Les anciens ministres des Finances, Bruno Lemaire, et celui des Comptes public ,Thomas Cazenave, sont même accusés par ce rapport d’avoir tenu « un double discours », selon qu’ils s’adressaient à la représentation nationale ou à la Première ministre Elisabeth Borne. Et les accusations touchent jusqu’au gouvernement Attal : « Au premier semestre 2024, le Gouvernement et le Président de la République ont refusé de présenter un projet de loi de finances rectificative, pourtant seul à même de redresser la situation, d’après le ministre des Finances ».

Pas responsables et pas coupables

En-tête du rapport de la mission d’information sur la dégradation des Finances publiques depuis 2023

Selon l’Observatoire français des conjonctures économiques (OFCE) dont l’analyse est rapportée par le rapport, la dégradation des Finances publiques s’expliquerait par quatre causes principales : la dégradation du point de départ, le passif des années précédentes notamment  de 2023, explique 0,6 point de la dégradation, une erreur de prévision de la croissance nominale explique 0,3 point, le dynamisme des dépenses des collectivités 0,5 point et les effets non anticipés d’élasticité fiscale 0,3 point.

Si l’accroissement des dépenses des collectivités est bien réel, il résulte, toujours selon le rapport, d’un écart à une prévision particulièrement basse. Elle retenait comme hypothèse un dynamisme des dépenses locales de fonctionnement inférieur de 0,5 % à l’inflation en moyenne sur la période de programmation, « Or, rien ne permettait de penser que la dépense locale serait si peu dynamique ». La mission d’information juge qu’il ne s’agissait pas d’une prévision « mais plutôt un vœu pieu », destiné à « présenter une trajectoire sérieuse des finances publiques », mais qui ne pouvait « qu’être contredite dans les faits ». D’où la conclusion de la mission d’information du Sénat qui va réjouir les élus : « Les collectivités territoriales ne peuvent être tenues pour responsables d’un écart avec une prévision hors-sol d’évolution de leurs budgets ».

== DONNÉES FOURNIES ==
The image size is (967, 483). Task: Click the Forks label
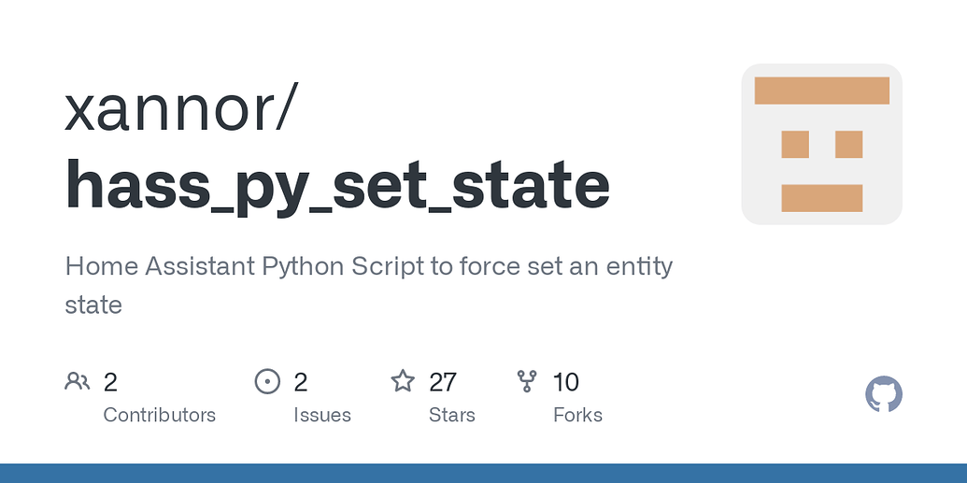(x=577, y=415)
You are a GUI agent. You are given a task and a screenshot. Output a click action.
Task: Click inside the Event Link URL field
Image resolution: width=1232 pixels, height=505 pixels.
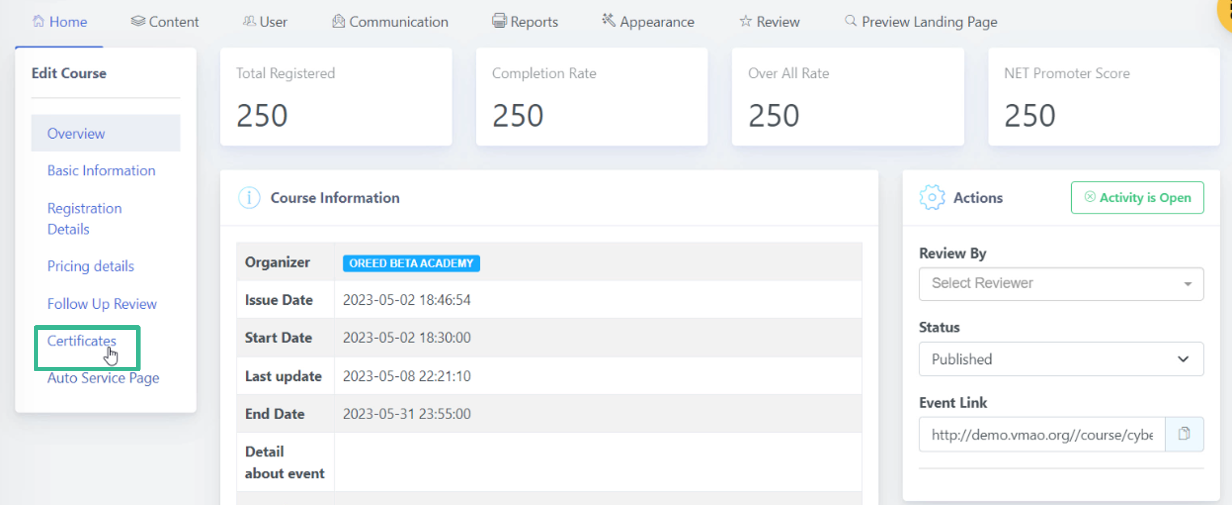[x=1042, y=434]
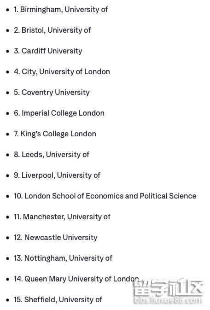The width and height of the screenshot is (210, 310).
Task: Click King's College London text
Action: click(x=55, y=134)
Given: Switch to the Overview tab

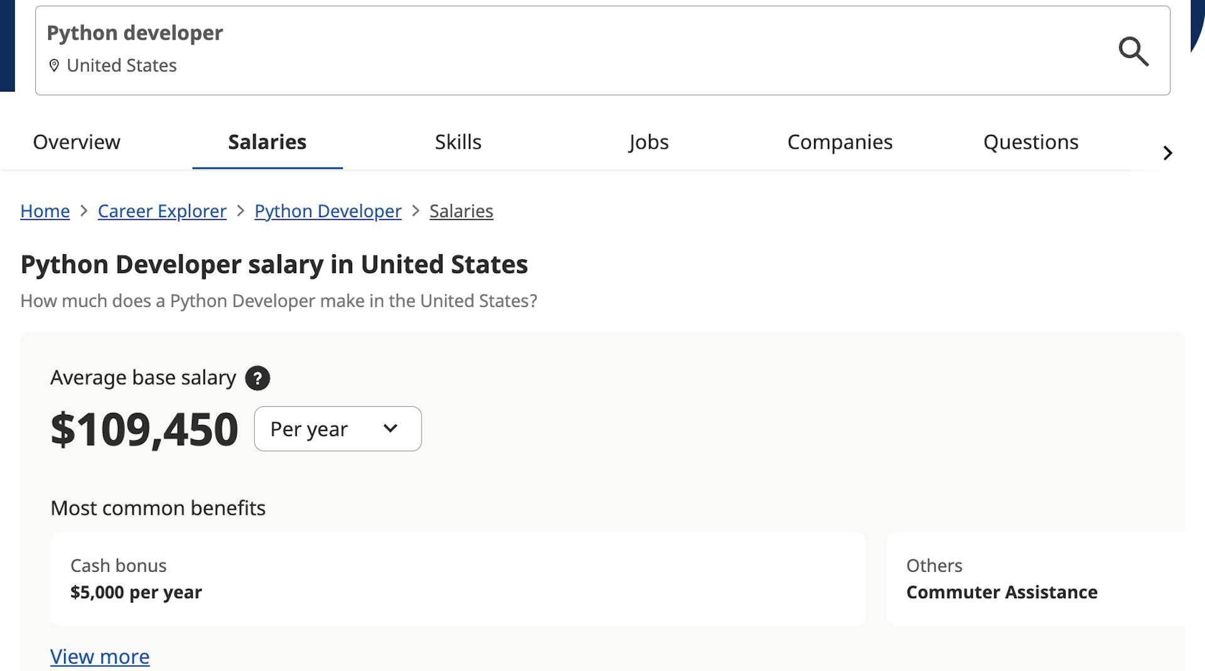Looking at the screenshot, I should (77, 142).
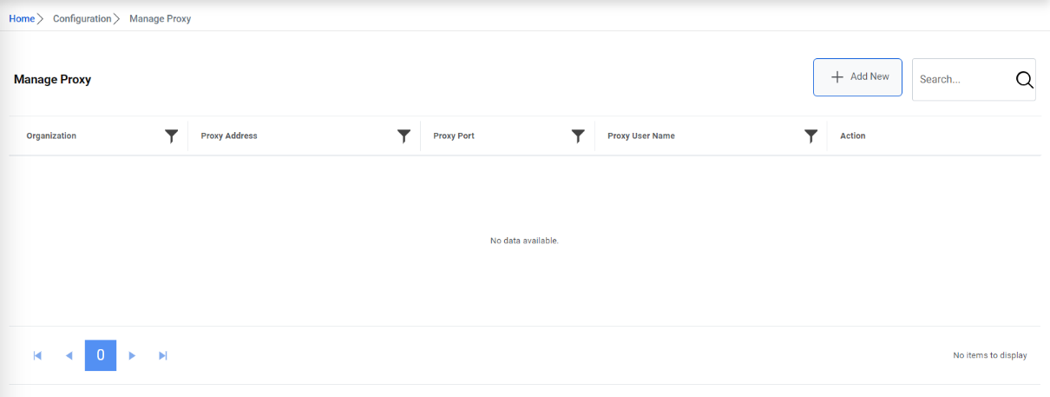Click the Add New button
This screenshot has height=397, width=1050.
pos(857,77)
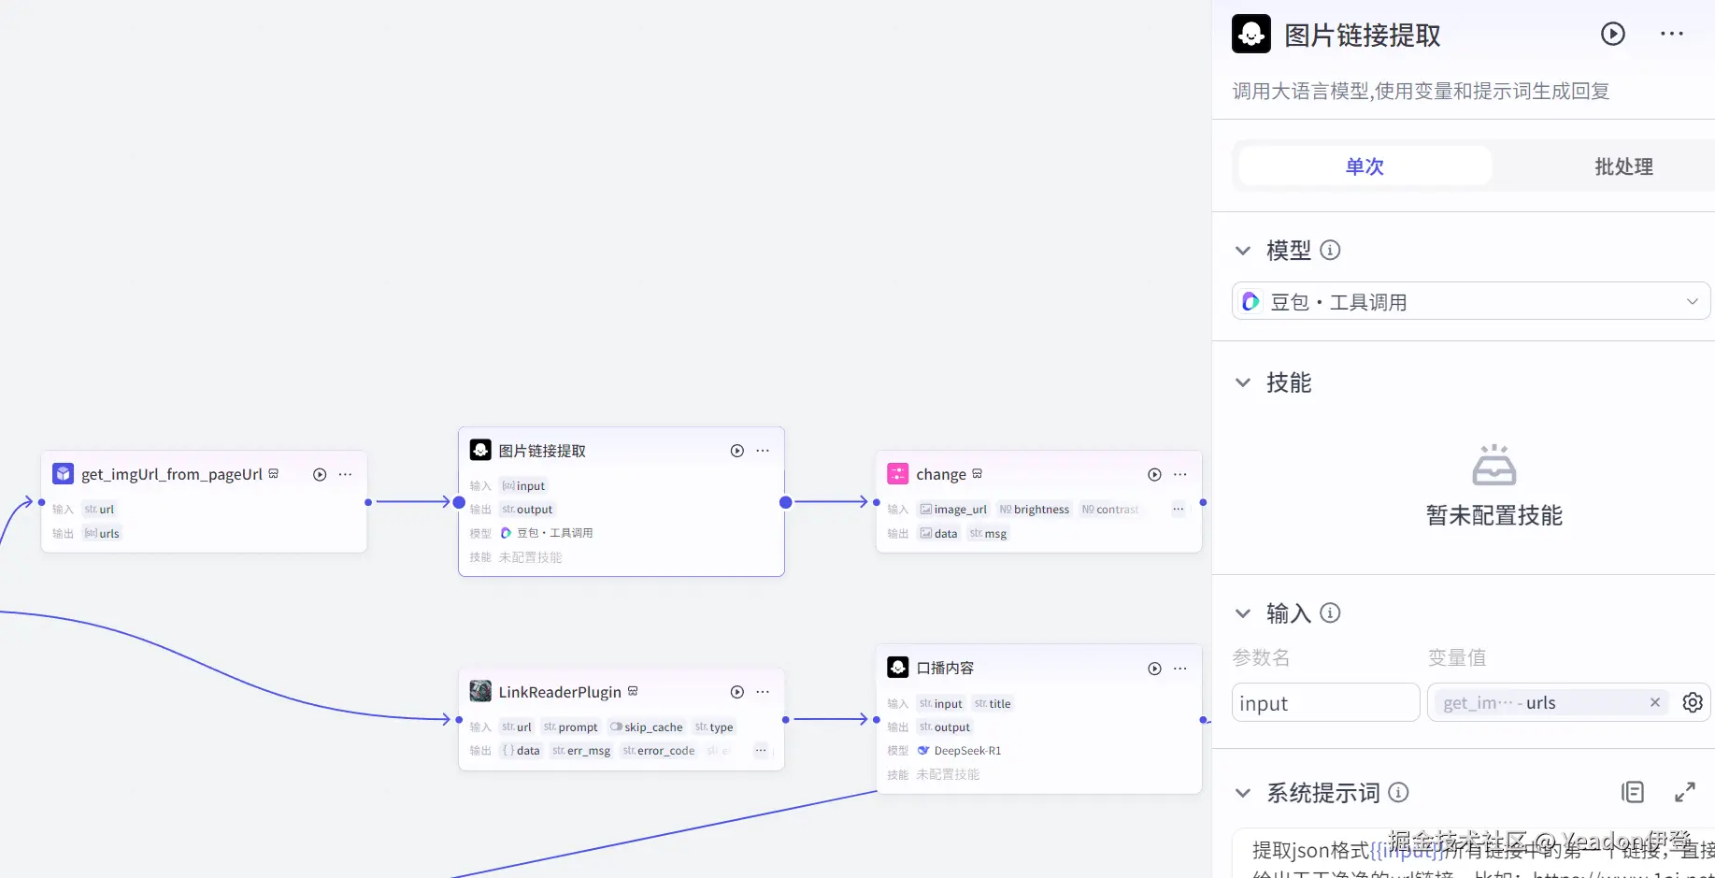Show hidden parameters on the LinkReaderPlugin node
Image resolution: width=1715 pixels, height=878 pixels.
[x=761, y=751]
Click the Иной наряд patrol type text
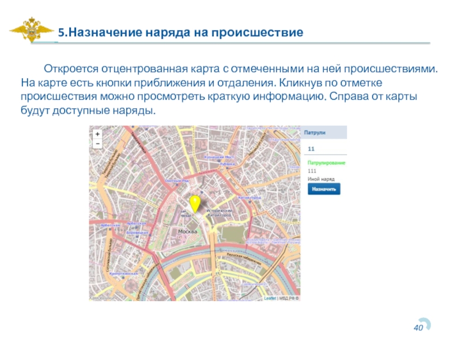 pyautogui.click(x=321, y=179)
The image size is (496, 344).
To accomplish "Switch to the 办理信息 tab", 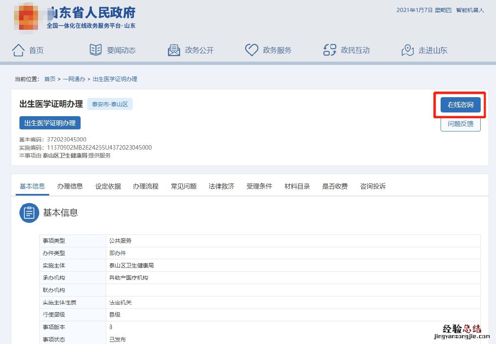I will click(70, 186).
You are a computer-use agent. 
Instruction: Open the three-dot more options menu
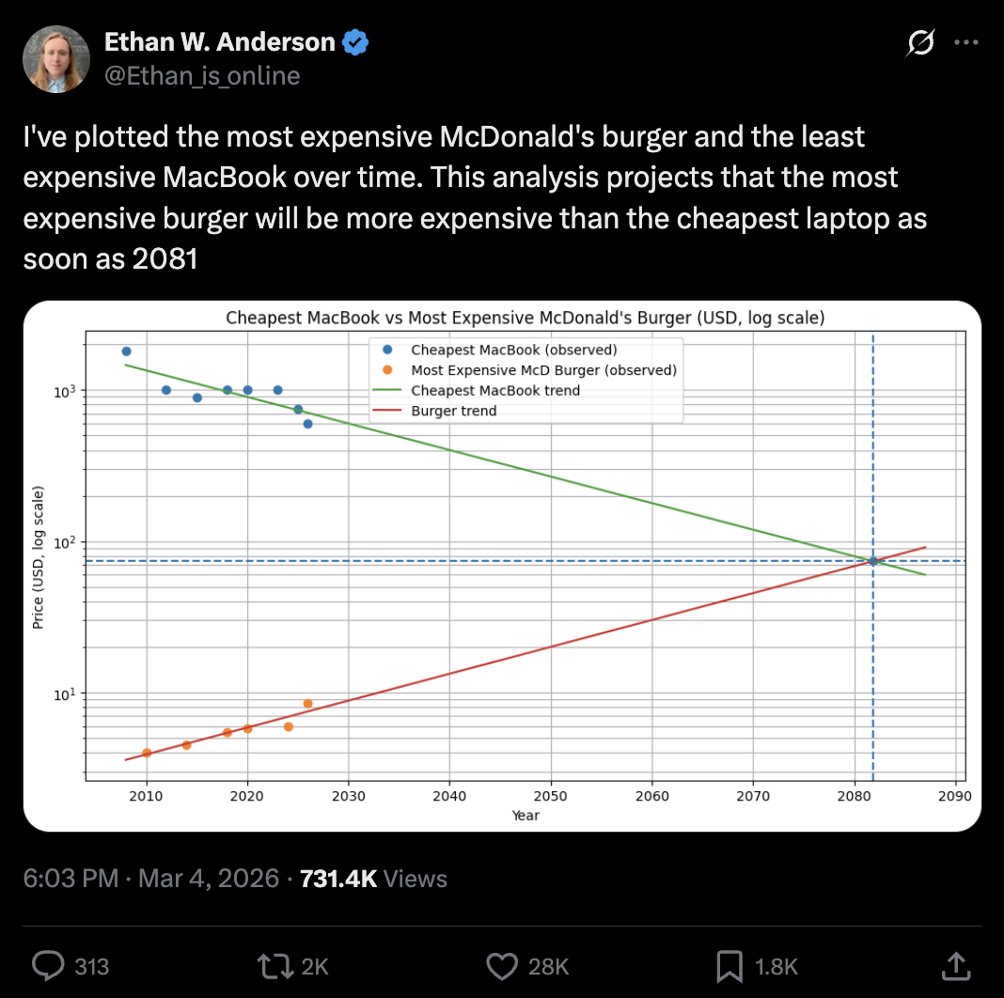point(966,43)
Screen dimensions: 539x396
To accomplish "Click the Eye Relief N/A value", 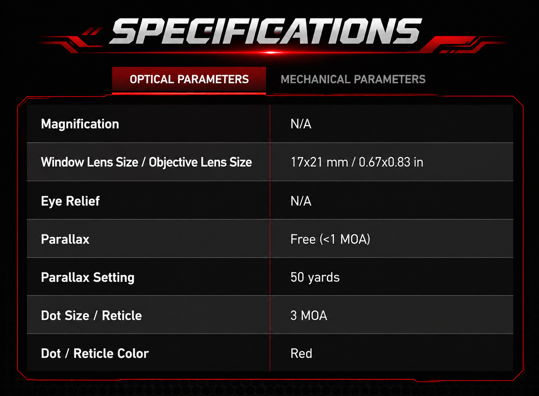I will click(x=301, y=201).
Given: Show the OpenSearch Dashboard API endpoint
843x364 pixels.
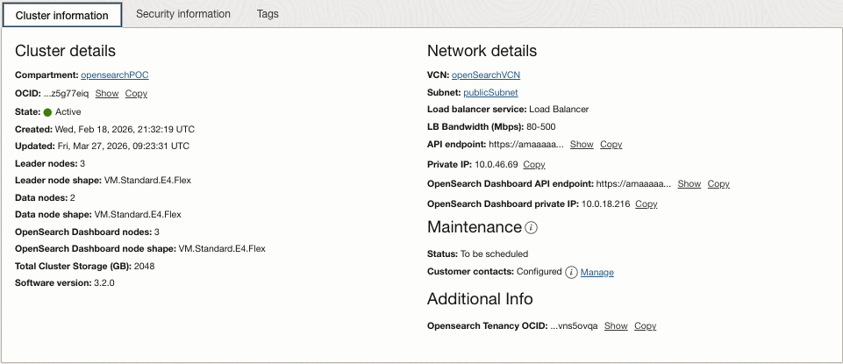Looking at the screenshot, I should (689, 184).
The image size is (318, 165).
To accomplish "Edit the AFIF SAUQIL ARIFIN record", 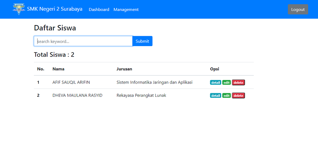I will coord(226,83).
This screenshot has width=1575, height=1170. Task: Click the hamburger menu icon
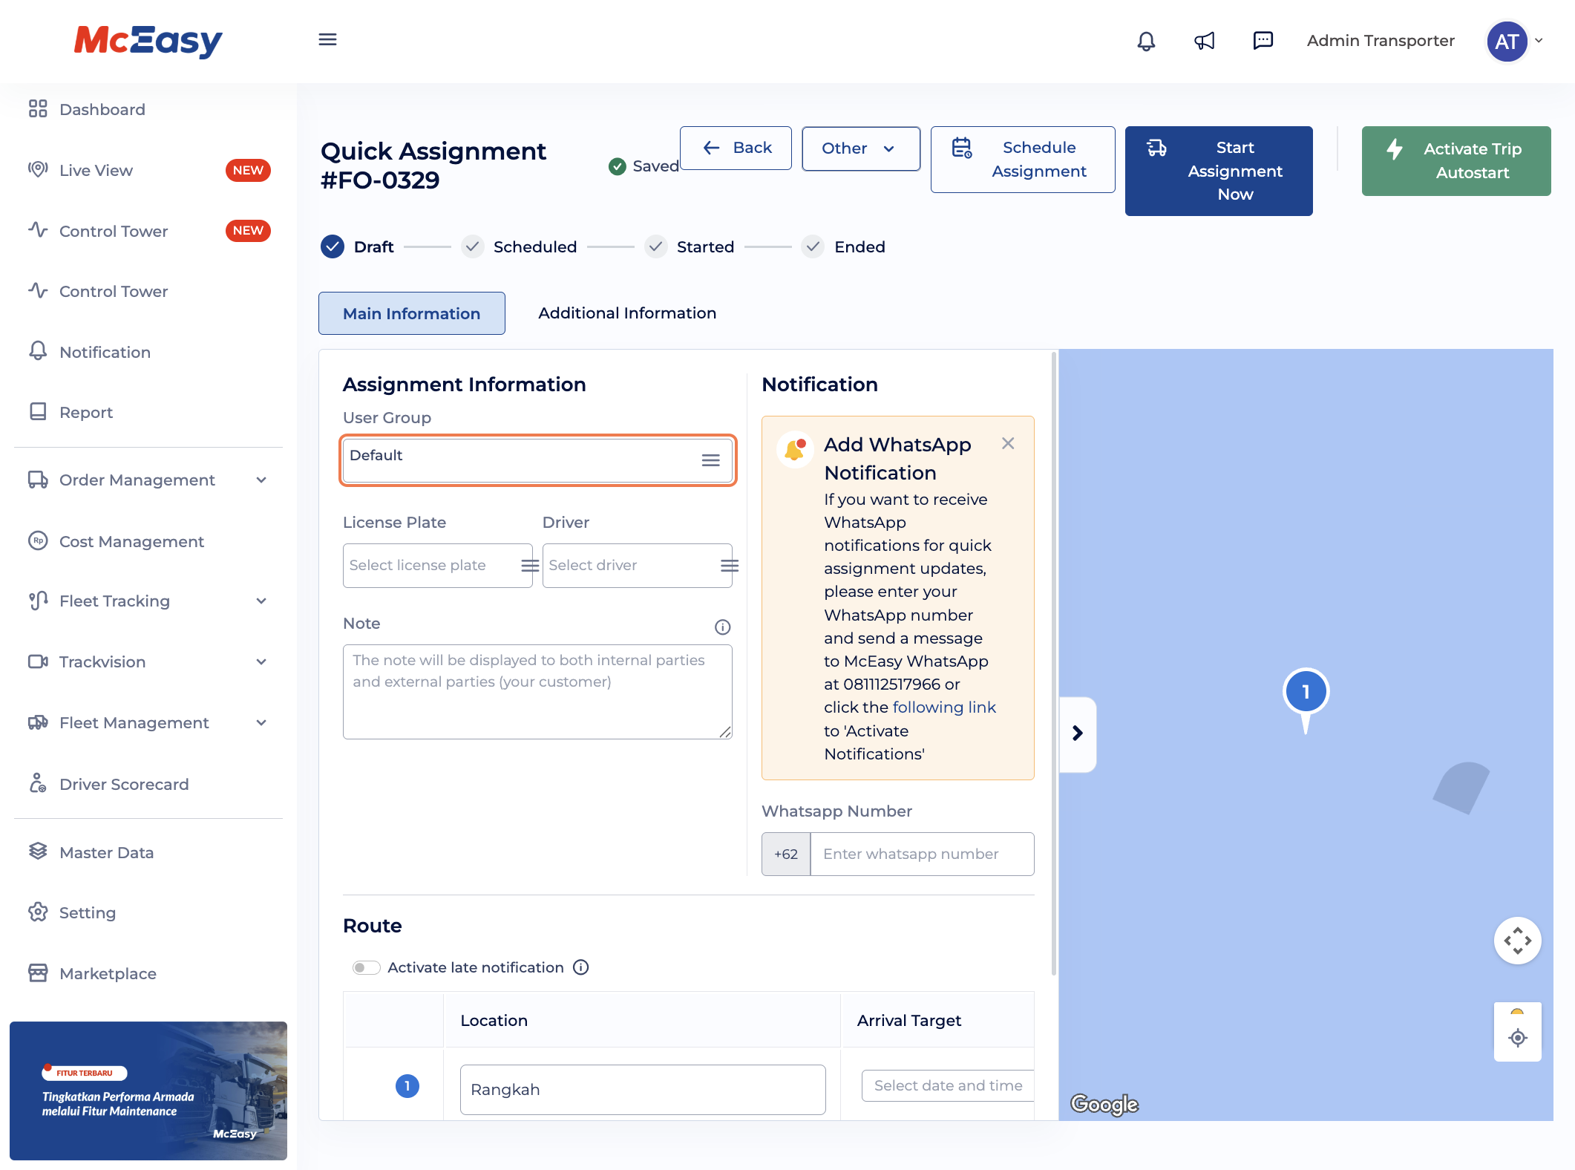click(327, 39)
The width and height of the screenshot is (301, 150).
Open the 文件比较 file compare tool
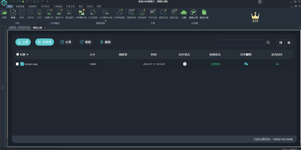tap(153, 13)
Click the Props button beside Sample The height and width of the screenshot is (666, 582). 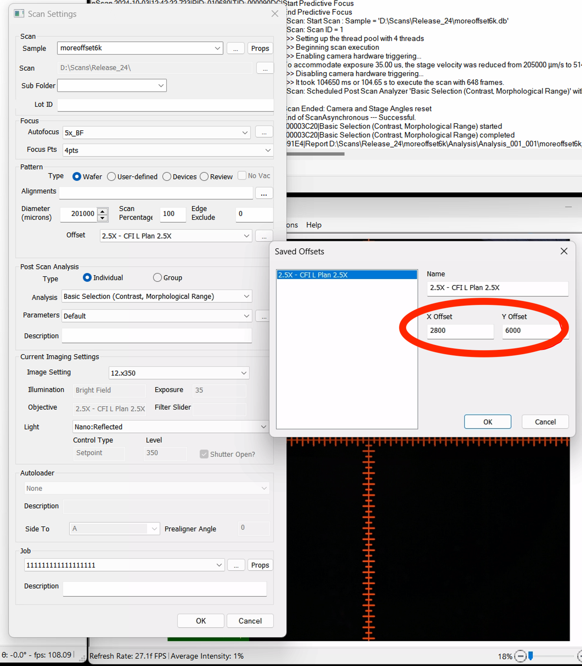pyautogui.click(x=260, y=48)
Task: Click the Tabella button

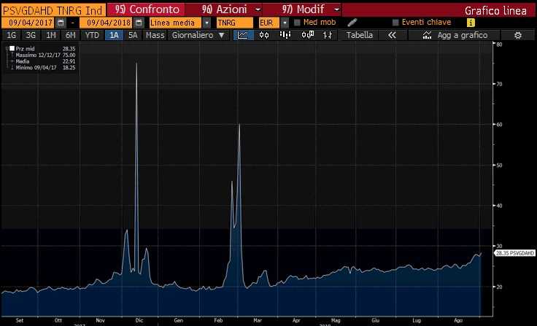Action: point(360,35)

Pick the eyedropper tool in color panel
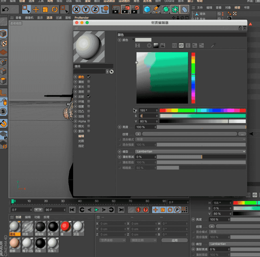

== TRAVAIL DEMANDÉ ==
• a. Dans l'extrait, remplacez « causes principales » par « raisons majeures », puis reproduisez le passage qui va de « En-tête du rapport » jusqu'à « fiscale 0,3 point. » inclus.
• b. Poursuivez l'extrait sur la dégradation des finances publiques à partir de l'endroit où il s'arrête.
Les lignes fournies n'ont aucun lien avec l'extrait.

== RÉSULTATS DE L'EXERCICE ==
• a.
En-tête du rapport de la mission d’information sur la dégradation des Finances publiques depuis 2023

Selon l’Observatoire français des conjonctures économiques (OFCE) dont l’analyse est rapportée par le rapport, la dégradation des Finances publiques s’expliquerait par quatre raisons majeures : la dégradation du point de départ, le passif des années précédentes notamment  de 2023, explique 0,6 point de la dégradation, une erreur de prévision de la croissance nominale explique 0,3 point, le dynamisme des dépenses des collectivités 0,5 point et les effets non anticipés d’élasticité fiscale 0,3 point.

• b.
Dès lors, on regardera d’un autre œil l’appel à être mieux accompagnées par l’Etat qu’ont lancé les Communes et Collectivités d’Outre-Mer, réunies en congrès de l’ACCD’OM (Association des Communes et Collectivités d’Outre-mer) en Guadeloupe du 10 au 15 novembre 2024. Les chefs de Région et les maires y ont mené des débats sur plusieurs sujets essentiels qui préoccupent leurs territoires, avec notamment l’adoption de deux motions dont l’une par l’Association des Maires de Mayotte (AMM).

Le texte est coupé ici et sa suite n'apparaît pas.